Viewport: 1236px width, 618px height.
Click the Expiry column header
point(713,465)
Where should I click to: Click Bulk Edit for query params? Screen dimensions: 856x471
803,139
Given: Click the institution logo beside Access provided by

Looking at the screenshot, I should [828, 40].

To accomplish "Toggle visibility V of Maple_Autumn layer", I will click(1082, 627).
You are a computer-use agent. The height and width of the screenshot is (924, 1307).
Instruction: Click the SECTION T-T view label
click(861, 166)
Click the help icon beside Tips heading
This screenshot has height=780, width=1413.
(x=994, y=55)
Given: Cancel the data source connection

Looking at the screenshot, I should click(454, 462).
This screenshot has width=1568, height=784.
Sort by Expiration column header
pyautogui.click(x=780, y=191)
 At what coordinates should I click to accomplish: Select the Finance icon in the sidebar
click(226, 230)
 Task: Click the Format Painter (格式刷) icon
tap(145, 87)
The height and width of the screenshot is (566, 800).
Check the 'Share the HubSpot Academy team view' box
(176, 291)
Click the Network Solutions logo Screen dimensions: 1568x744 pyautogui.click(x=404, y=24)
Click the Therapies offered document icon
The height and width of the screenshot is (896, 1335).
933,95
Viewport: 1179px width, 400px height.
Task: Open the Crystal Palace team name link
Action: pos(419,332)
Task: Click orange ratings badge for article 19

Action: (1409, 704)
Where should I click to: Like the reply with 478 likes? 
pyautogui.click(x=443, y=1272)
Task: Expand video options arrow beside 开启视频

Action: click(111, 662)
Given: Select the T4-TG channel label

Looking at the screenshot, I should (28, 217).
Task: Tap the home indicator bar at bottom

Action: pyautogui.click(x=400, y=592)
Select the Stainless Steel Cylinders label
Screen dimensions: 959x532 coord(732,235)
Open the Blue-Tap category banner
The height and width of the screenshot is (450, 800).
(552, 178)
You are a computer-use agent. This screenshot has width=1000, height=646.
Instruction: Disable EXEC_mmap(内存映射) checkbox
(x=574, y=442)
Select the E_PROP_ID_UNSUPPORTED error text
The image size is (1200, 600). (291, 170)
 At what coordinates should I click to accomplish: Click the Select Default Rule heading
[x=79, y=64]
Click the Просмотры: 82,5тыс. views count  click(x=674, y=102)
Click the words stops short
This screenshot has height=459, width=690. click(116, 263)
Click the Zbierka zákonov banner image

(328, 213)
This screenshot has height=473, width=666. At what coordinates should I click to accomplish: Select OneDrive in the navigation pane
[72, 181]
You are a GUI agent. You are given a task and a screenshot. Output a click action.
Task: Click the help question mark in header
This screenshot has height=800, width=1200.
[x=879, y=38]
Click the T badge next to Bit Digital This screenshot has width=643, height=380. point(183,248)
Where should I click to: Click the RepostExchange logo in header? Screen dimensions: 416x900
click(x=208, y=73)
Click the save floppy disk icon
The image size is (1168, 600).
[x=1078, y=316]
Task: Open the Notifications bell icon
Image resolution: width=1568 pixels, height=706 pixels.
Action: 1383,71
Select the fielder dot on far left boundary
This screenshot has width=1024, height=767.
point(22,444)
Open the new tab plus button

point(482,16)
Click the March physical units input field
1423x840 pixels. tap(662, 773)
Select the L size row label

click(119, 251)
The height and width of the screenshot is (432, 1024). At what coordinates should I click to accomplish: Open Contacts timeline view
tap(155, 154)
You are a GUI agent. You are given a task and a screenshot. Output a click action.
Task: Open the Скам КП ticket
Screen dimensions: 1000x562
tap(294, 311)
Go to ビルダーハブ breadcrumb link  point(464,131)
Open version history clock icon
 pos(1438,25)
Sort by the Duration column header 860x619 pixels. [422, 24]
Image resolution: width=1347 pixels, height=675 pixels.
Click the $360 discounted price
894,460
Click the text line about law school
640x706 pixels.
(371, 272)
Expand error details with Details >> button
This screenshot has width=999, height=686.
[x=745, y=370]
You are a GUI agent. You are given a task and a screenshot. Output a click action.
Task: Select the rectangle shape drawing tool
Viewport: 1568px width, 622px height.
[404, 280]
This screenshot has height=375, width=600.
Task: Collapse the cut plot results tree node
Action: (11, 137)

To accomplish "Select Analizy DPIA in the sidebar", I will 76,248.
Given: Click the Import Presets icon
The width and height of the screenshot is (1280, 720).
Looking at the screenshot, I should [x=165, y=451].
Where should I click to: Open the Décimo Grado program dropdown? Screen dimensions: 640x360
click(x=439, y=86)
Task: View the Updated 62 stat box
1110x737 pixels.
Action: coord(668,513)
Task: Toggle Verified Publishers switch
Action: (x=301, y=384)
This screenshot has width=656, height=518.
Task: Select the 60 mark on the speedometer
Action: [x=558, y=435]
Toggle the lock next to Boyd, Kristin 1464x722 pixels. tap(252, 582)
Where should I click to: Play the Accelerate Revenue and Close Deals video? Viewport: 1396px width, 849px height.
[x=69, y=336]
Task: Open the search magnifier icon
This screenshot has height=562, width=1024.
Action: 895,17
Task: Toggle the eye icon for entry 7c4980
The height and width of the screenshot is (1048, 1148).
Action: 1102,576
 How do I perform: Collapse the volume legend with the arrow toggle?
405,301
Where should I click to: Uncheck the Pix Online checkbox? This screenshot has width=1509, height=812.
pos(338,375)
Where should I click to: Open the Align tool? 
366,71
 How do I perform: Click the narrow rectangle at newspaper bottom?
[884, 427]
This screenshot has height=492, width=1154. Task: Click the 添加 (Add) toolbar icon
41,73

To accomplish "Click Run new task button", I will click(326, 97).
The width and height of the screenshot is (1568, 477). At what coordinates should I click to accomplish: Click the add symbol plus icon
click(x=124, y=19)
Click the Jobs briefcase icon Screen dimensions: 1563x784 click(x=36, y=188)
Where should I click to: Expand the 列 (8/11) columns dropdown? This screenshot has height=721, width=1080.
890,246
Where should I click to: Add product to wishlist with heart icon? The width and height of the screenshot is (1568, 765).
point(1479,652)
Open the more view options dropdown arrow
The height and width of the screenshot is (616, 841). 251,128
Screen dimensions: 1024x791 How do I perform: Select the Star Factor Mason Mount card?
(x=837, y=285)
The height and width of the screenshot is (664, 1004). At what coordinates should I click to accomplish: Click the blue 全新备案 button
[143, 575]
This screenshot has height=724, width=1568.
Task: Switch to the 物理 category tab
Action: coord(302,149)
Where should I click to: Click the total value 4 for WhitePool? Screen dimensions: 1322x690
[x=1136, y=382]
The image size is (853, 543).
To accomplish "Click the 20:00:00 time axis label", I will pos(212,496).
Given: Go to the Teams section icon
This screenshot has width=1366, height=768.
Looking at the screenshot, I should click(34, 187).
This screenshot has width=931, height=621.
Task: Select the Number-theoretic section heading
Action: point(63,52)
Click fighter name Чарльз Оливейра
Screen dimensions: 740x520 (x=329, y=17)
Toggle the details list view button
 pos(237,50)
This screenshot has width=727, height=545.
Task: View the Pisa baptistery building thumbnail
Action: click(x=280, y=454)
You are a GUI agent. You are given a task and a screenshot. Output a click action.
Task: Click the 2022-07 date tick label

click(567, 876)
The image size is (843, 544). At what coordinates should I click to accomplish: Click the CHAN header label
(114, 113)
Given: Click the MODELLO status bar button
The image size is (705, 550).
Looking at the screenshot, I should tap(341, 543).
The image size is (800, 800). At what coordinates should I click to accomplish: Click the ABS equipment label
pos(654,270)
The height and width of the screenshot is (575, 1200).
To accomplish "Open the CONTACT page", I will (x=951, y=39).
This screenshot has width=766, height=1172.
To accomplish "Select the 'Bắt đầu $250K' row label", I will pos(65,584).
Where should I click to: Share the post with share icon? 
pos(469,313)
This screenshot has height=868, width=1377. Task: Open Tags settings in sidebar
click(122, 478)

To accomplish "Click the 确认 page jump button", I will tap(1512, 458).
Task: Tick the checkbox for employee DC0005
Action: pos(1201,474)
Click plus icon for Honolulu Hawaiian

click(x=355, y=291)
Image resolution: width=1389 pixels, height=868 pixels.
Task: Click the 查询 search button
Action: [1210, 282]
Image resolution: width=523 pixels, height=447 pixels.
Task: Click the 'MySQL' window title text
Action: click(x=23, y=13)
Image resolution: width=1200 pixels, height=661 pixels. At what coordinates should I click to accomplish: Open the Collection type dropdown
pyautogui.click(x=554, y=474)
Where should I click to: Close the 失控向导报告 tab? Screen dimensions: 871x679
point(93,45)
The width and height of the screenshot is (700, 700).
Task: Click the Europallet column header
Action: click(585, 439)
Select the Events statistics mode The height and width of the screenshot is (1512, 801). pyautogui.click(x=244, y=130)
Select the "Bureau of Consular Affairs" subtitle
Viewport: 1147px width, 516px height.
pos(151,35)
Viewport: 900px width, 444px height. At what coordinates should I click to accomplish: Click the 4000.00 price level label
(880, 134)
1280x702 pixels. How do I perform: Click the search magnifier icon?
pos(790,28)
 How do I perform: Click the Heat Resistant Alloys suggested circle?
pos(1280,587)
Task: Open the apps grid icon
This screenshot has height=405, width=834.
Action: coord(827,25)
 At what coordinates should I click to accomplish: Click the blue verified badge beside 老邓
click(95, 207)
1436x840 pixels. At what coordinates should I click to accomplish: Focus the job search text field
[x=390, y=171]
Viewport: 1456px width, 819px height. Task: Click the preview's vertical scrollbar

### Directions for this task:
Repeat everything in the records from the line containing "How do I perform: Collapse" down to the line containing "Click the Jobs", including both of those lines.

### Output of the exercise:
 How do I perform: Collapse the volume legend with the arrow toggle?
405,301
Where should I click to: Uncheck the Pix Online checkbox? This screenshot has width=1509, height=812.
pos(338,375)
Where should I click to: Open the Align tool? 
366,71
 How do I perform: Click the narrow rectangle at newspaper bottom?
[884, 427]
This screenshot has height=492, width=1154. Task: Click the 添加 (Add) toolbar icon
41,73

To accomplish "Click Run new task button", I will click(326, 97).
The width and height of the screenshot is (1568, 477). At what coordinates should I click to accomplish: Click the add symbol plus icon
click(x=124, y=19)
Click the Jobs briefcase icon Screen dimensions: 1563x784 click(x=36, y=188)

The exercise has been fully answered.